Economia

Ubi balla da sola e lancia il «bancone»

Le banche reti fuse nella capogruppo. Obiettivo 870 milioni di profitti nel 2020

Massimo Restelli

Accantonata, per il momento, l'idea di sposarsi, Ubi Banca cancella il modello federale in favore del «Bancone» e punta a raggiungere un utile netto superiore a 870 milioni nel 2020, contro i 117 milioni del dicembre scorso. Il nuovo piano industriale, che rappresenta appunto la risposta dell'istituto alle nozze tra Banco Popolare e Bipiemme da cui nascerà entro dicembre il terzo polo del credito nazionale, è stato presentato ieri dall'ad Victor Massiah mentre Piazza Affari colpiva ancora il titolo (-6,35%) con la scure della Brexit (-20% lo score di venerdì). «Penso sia una dimostrazione di forza» presentare il piano dopo l'addio all'Europa uscito dalle urne del Regno Unito, ha detto Massiah.
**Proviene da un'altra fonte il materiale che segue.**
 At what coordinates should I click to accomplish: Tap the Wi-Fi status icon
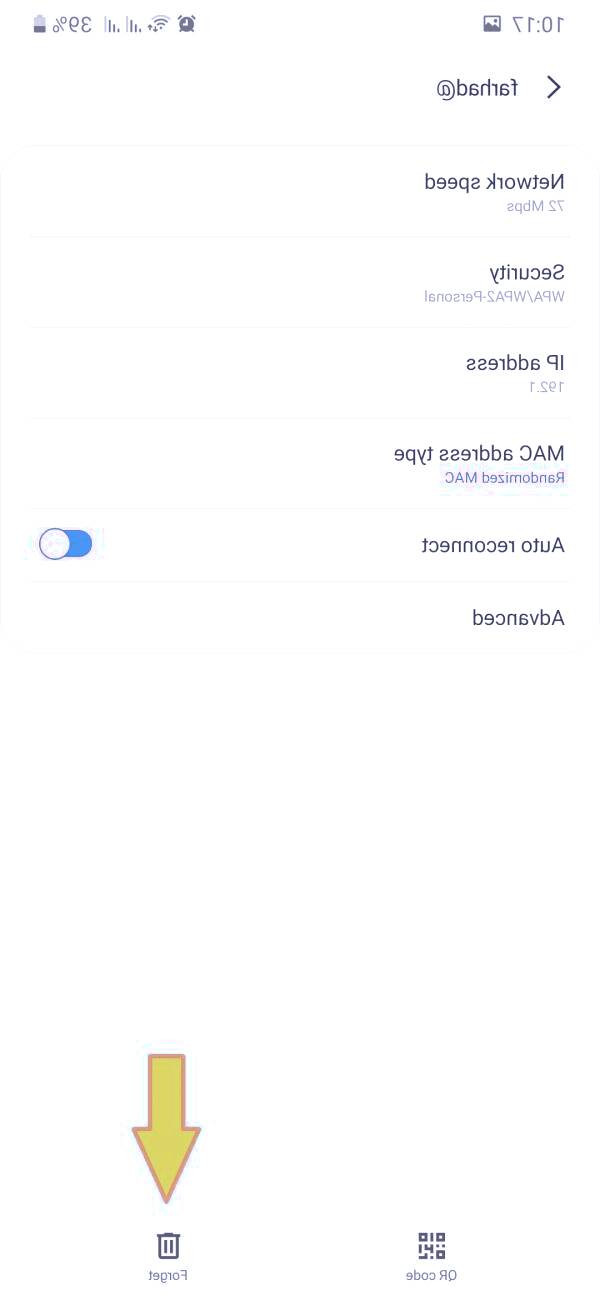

La stessa Ubi si ripromette però di dimezzare il peso di Bot e Btp in portafoglio, riducendone di 11 miliardi lo stock entro quattro anni. La spending review del piano, che include il salto al Bancone, vale invece 400 milioni così da ridurre i costi operativi da 2,3 a 1,9 miliardi: l'utile netto del 2019 dovrebbe così essere 730 milioni con un Rote (il ritorno sul capitale tangibile) del 9,4 per cento. In parallelo saranno chiuse 280 filiali (di cui 130 per la fine delle sette banche reti), mentre 4 sportelli su dieci saranno rinnovati (350 cashless) liberando addetti per la vendita. Dal punto di vista del personale sono previsti 2.750 esuberi volontari e, come pegno in cambio dell'ok dei sindacati alle uscite, 1.100 assunzioni tra i giovani. A fare a contraltare a 540 milioni di investimenti, ci sono poi rettifiche sui crediti per 900 milioni.
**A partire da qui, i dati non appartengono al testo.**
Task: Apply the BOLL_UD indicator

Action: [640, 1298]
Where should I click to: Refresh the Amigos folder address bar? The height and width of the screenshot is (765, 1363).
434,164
Il riassetto, che comunque preserva tutte le insegne delle banche reti, prevede poi il riacquisto delle partecipazioni di minoranza, con l'effetto di proiettare sia la Fondazione di Cuneo (oggi azionista al 24,9% di Banca regionale europea) sia quella della Fondazione Banca del Monte di Lombardia (16,2% di Comindustria) rispettivamente al 5,9% e al 5,2% del capitale di Ubi. Un piccolo argine al peso dei fondi per la prima popolare italiana che ha applicato la riforma Renzi, diventando «spa». La diluizione per gli altri azionisti di Ubi è pari al 7,8% (75,8 milioni le azioni che saranno emesse).

Complice i costi del piano, il semestre sarà però in rosso. Quanto ai dividendi, Massiah prospetta però una cedola «almeno in linea» con quella del 2015 dato che il patrimonio rimarrà ampiamente superiore al requisito posto dalla Bce con gli esami Srep: il Cet 1 «fully loaded» dovrebbe passare dall'11,6% del 2015 a oltre il 12% nel 2019 e al 12,8% a fine 2020. Il nuovo piano poggia quindi sulla distribuzione di dividendi, con un pay-out superiore al 40% sull'utile. Il nome di Massiah è stato inserito dai cacciatori di teste tra i potenziali papabili a subentrare a Federico Ghizzoni al vertice di Unicredit.

«Non ho ricevuto nessuna offerta dal cda di Unicredit», ha detto il banchiere.